[What to work on]
Please return each of the entries that follow, unchanged in every word.

[[ The records, beginning ]]

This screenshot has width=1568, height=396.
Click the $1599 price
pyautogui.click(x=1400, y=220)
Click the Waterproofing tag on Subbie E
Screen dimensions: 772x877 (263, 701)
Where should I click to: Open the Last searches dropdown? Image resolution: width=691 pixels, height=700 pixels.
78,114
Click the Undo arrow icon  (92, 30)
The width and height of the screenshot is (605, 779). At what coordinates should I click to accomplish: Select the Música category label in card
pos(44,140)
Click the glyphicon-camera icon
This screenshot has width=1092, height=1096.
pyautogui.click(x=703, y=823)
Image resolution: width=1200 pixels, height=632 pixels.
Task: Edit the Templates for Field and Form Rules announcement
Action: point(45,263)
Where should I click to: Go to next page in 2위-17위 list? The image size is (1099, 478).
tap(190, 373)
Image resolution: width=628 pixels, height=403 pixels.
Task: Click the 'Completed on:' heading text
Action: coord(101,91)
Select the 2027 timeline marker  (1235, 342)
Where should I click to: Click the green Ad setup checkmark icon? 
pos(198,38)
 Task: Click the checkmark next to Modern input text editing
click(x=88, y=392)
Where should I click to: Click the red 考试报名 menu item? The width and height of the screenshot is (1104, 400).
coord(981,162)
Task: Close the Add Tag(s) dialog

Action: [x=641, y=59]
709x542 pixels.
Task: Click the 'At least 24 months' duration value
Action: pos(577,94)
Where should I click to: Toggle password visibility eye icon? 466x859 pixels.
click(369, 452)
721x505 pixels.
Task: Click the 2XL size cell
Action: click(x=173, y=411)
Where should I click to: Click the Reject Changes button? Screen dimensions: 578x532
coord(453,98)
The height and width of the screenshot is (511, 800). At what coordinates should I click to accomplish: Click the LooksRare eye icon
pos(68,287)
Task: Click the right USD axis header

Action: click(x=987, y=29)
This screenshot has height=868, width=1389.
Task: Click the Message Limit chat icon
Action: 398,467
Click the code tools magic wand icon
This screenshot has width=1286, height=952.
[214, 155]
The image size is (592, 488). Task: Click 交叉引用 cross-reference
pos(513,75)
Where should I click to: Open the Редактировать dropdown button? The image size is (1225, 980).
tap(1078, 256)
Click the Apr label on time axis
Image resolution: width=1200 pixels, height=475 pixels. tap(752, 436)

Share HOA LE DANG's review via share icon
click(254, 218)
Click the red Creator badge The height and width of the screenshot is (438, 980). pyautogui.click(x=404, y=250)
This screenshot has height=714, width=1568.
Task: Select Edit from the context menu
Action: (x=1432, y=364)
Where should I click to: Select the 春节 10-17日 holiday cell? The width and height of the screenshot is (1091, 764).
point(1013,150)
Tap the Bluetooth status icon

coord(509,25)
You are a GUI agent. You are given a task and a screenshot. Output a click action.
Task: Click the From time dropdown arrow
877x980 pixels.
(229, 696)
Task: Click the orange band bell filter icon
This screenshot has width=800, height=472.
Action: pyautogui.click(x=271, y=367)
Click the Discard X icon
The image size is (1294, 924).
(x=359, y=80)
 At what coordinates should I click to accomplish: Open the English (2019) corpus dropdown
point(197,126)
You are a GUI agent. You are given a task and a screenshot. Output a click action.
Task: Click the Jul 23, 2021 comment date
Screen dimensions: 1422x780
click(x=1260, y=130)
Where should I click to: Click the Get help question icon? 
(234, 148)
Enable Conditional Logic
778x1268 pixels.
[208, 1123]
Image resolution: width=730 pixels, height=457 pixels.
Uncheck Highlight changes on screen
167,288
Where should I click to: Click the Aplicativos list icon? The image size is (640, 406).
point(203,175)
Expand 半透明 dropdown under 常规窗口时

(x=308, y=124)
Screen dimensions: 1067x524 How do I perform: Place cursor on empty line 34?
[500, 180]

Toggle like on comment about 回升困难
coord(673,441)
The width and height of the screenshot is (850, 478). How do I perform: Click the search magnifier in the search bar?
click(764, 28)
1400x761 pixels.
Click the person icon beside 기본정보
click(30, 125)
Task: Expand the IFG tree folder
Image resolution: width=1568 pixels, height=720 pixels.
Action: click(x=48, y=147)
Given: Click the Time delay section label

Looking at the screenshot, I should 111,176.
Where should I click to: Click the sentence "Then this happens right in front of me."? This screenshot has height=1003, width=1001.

[[ The records, end ]]

[Solution to the exercise]
This screenshot has width=1568, height=396.
Click the $1599 price
pyautogui.click(x=1400, y=220)
Click the Waterproofing tag on Subbie E
Screen dimensions: 772x877 (263, 701)
Where should I click to: Open the Last searches dropdown? Image resolution: width=691 pixels, height=700 pixels.
78,114
Click the Undo arrow icon  (92, 30)
The width and height of the screenshot is (605, 779). At what coordinates should I click to accomplish: Select the Música category label in card
pos(44,140)
Click the glyphicon-camera icon
This screenshot has width=1092, height=1096.
pyautogui.click(x=703, y=823)
Image resolution: width=1200 pixels, height=632 pixels.
Task: Edit the Templates for Field and Form Rules announcement
Action: point(45,263)
Where should I click to: Go to next page in 2위-17위 list? The image size is (1099, 478).
tap(190, 373)
Image resolution: width=628 pixels, height=403 pixels.
Task: Click the 'Completed on:' heading text
Action: coord(101,91)
Select the 2027 timeline marker  (1235, 342)
Where should I click to: Click the green Ad setup checkmark icon? 
pos(198,38)
 Task: Click the checkmark next to Modern input text editing
click(x=88, y=392)
Where should I click to: Click the red 考试报名 menu item? The width and height of the screenshot is (1104, 400).
coord(981,162)
Task: Close the Add Tag(s) dialog

Action: [x=641, y=59]
709x542 pixels.
Task: Click the 'At least 24 months' duration value
Action: pos(577,94)
Where should I click to: Toggle password visibility eye icon? 466x859 pixels.
click(369, 452)
721x505 pixels.
Task: Click the 2XL size cell
Action: click(x=173, y=411)
Where should I click to: Click the Reject Changes button? Screen dimensions: 578x532
coord(453,98)
The height and width of the screenshot is (511, 800). At what coordinates should I click to accomplish: Click the LooksRare eye icon
pos(68,287)
Task: Click the right USD axis header

Action: click(x=987, y=29)
This screenshot has height=868, width=1389.
Task: Click the Message Limit chat icon
Action: 398,467
Click the code tools magic wand icon
This screenshot has width=1286, height=952.
[214, 155]
The image size is (592, 488). Task: Click 交叉引用 cross-reference
pos(513,75)
Where should I click to: Open the Редактировать dropdown button? The image size is (1225, 980).
tap(1078, 256)
Click the Apr label on time axis
Image resolution: width=1200 pixels, height=475 pixels. tap(752, 436)

Share HOA LE DANG's review via share icon
click(254, 218)
Click the red Creator badge The height and width of the screenshot is (438, 980). pyautogui.click(x=404, y=250)
This screenshot has height=714, width=1568.
Task: Select Edit from the context menu
Action: (x=1432, y=364)
Where should I click to: Select the 春节 10-17日 holiday cell? The width and height of the screenshot is (1091, 764).
point(1013,150)
Tap the Bluetooth status icon

coord(509,25)
You are a GUI agent. You are given a task and a screenshot. Output a click action.
Task: Click the From time dropdown arrow
877x980 pixels.
(229, 696)
Task: Click the orange band bell filter icon
This screenshot has width=800, height=472.
Action: pyautogui.click(x=271, y=367)
Click the Discard X icon
The image size is (1294, 924).
(x=359, y=80)
 At what coordinates should I click to accomplish: Open the English (2019) corpus dropdown
point(197,126)
You are a GUI agent. You are given a task and a screenshot. Output a click action.
Task: Click the Jul 23, 2021 comment date
Screen dimensions: 1422x780
click(x=1260, y=130)
Where should I click to: Click the Get help question icon? 
(234, 148)
Enable Conditional Logic
778x1268 pixels.
[208, 1123]
Image resolution: width=730 pixels, height=457 pixels.
Uncheck Highlight changes on screen
167,288
Where should I click to: Click the Aplicativos list icon? The image size is (640, 406).
point(203,175)
Expand 半透明 dropdown under 常规窗口时

(x=308, y=124)
Screen dimensions: 1067x524 How do I perform: Place cursor on empty line 34?
[500, 180]

Toggle like on comment about 回升困难
coord(673,441)
The width and height of the screenshot is (850, 478). How do I perform: Click the search magnifier in the search bar?
click(764, 28)
1400x761 pixels.
Click the person icon beside 기본정보
click(30, 125)
Task: Expand the IFG tree folder
Image resolution: width=1568 pixels, height=720 pixels.
Action: click(x=48, y=147)
Given: Click the Time delay section label

Looking at the screenshot, I should 111,176.
Where should I click to: Click the sentence "Then this happens right in front of me."? This screenshot has height=1003, width=1001.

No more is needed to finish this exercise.